By Adam Sharp
Every Ponzi Fails in Time
In February Nassim Taleb remarked that, "every single human being" should short US Treasuries. Mr. Black Swan may have been a little early, but he's right, of course. Treasuries are a bubble of epic proportions. And when that bubble pops, a lot of money will be made on the short side. For retail investors, that means using ETFs like TBT, which shorts long-dated treasuries (with leverage).
But getting the timing right on this trade has proven tricky. Bond prices just keep going up, pushing yields to absurdly low levels. Investors who bought ProShares UltraShort 20+ Year Treasury ETF (NYSEARCA:TBT) back in February, when Mr. Taleb made his "every single human" remarks, are down about 20% on their investment. Yield on 10-year treasuries has fallen to 2.8%. In April, the same bond was yielding 4%. In 2000, before the tech bubble burst, the 10-year was paying a healthy 6.7%.

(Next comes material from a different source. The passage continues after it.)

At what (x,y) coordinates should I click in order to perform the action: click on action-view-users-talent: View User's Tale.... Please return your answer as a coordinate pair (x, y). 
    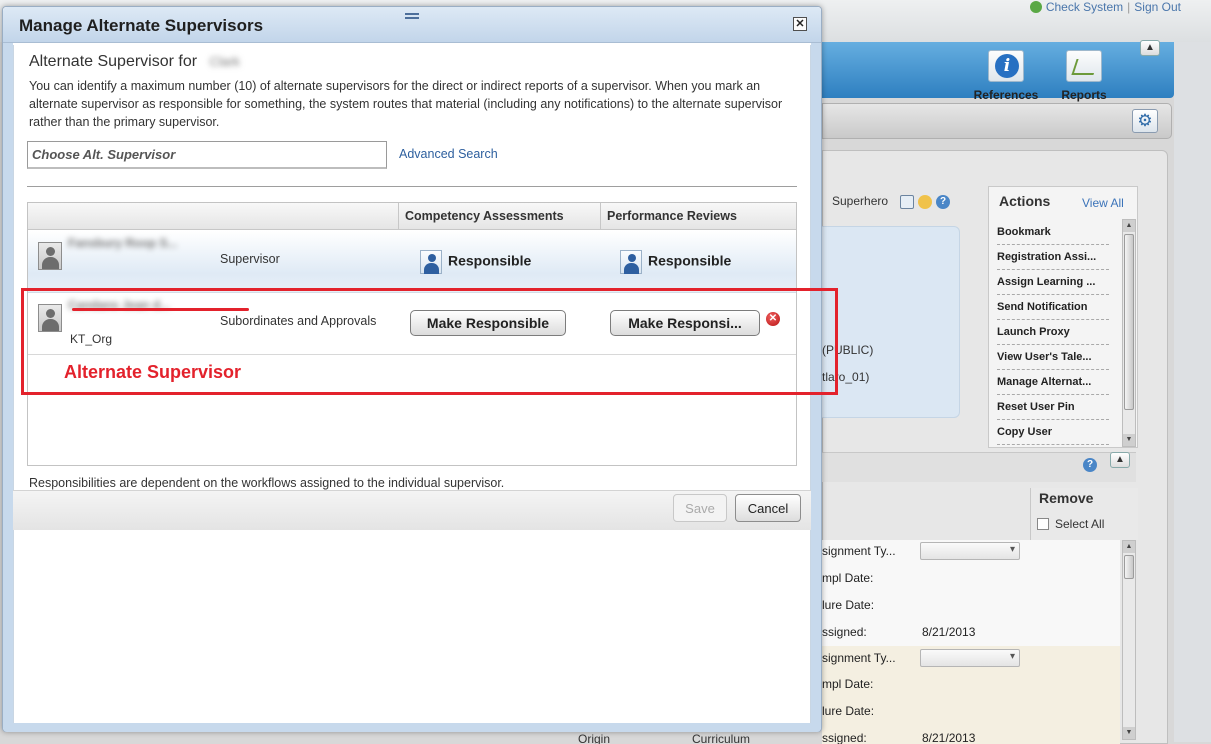
    Looking at the image, I should click on (1053, 358).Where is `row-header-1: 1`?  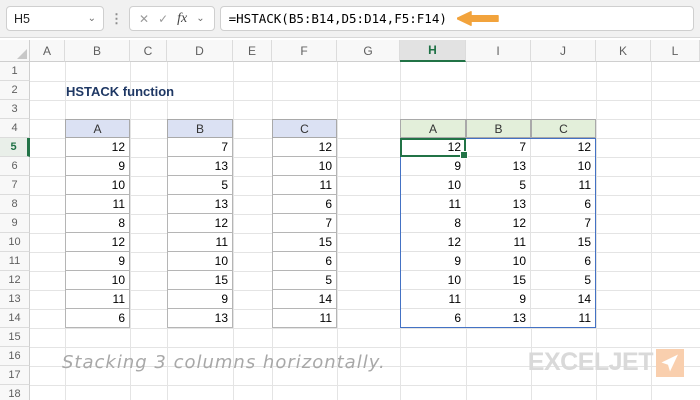
row-header-1: 1 is located at coordinates (15, 72).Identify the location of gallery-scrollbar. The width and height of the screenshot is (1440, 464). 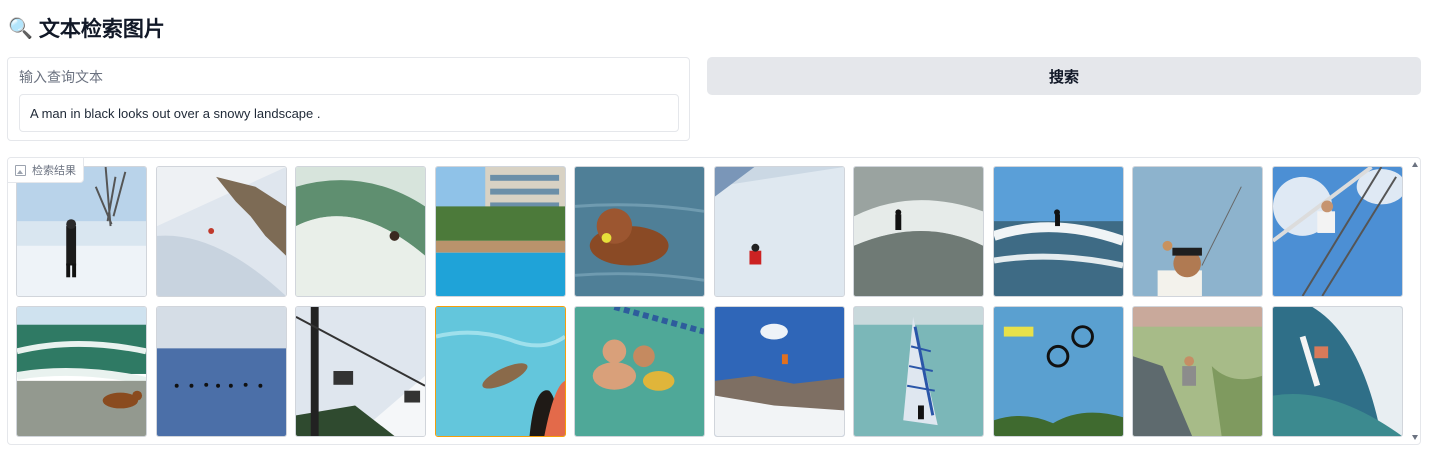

With inflation expectations rising — and the dollar falling — why on earth would anyone loan the US money for ten years at 2.8%? They wouldn't. The only thing driving demand for treasuries is the Fed. And chinks are starting to show in their armor.
How Long Can the Ponzi Last?
I don't expect that Chairman Bernanke cared much for the world's reaction to QE2. If you need a refresher on the anti-QE case, this should help:
And every investor should read this commentary by Bill Gross. Here are some of the more interesting parts:
Check writing in the trillions is not a bondholder’s friend; it is in fact inflationary, and, if truth be told, somewhat of a Ponzi scheme.
The Fed’s announcement will likely signify the end of a great 30-year bull market in bonds and the necessity for bond managers and, yes, equity managers to adjust to a new environment.
The Fed wants to buy, so come on, Ben Bernanke, show us your best and perhaps last moves on Wednesday next.
Pay attention to that last line (hence the subtle bolding). Gross is hinting at something big when he describes QE2 as possibly being Bernanke's "last move." When Mr. Gross speaks, investors listen. He manages over a trillion — that's a t, not a b — dollars as head of Pimco, the world's largest bond fund.
In short, the man moves markets. So the fact that he is blatantly calling the US economy a Ponzi scheme does not bode well. Gross has dubbed the system a "Sammy Scheme," with our own Uncle Sam reprising the role of Charles Ponzi.
QE2: Fed Curtain Call?
QE2 should succeed in temporarily pushing yields down further, but it's not guaranteed by any means. Bond holders may well see this as the perfect opportunity to sell their bonds to the Fed at a healthy premium. For managers looking to unload large quantities of bonds, it's a windfall opportunity. Over the next eight months, they know Bernanke will be "on the bid" almost every day, gobbling up $900b worth of treasuries. But after QE2 ends, all bets are off. This could be the last good chance for money managers and central bankers to dump their treasuries.
Don't get me wrong; QE3, 4, 5, 6, and beyond are certainly possible. If Bernanke and the doves get their way, the printing won't end any time soon. But if inflation starts to look worrying, or the political situation changes, the printing presses could come to a screeching halt. If that happens, bond shorts stand to make a killing...
It's time to test the waters. Last week, I opened a small position in TBT, a double-short treasury ETF. I'm just dipping my toes in at this point, and will watch closely for changes to the situation.
Why go short with the Fed buying? It certainly violates the investing maxim Don't Fight the Fed...
I'm aware of the risks, and am starting the position because I suspect that when the snowball starts rolling, the move will get quick and violent. As a bonus, funds like TBT act as natural hedges to gold, as shown in the chart below (gold in blue, TBT in red).
So those with large precious metals positions may get some downside protection in their portfolio by shorting treasuries.
(Click to enlarge)
In a world where attractive investment options are lacking, shorting treasuries is looking better by the day.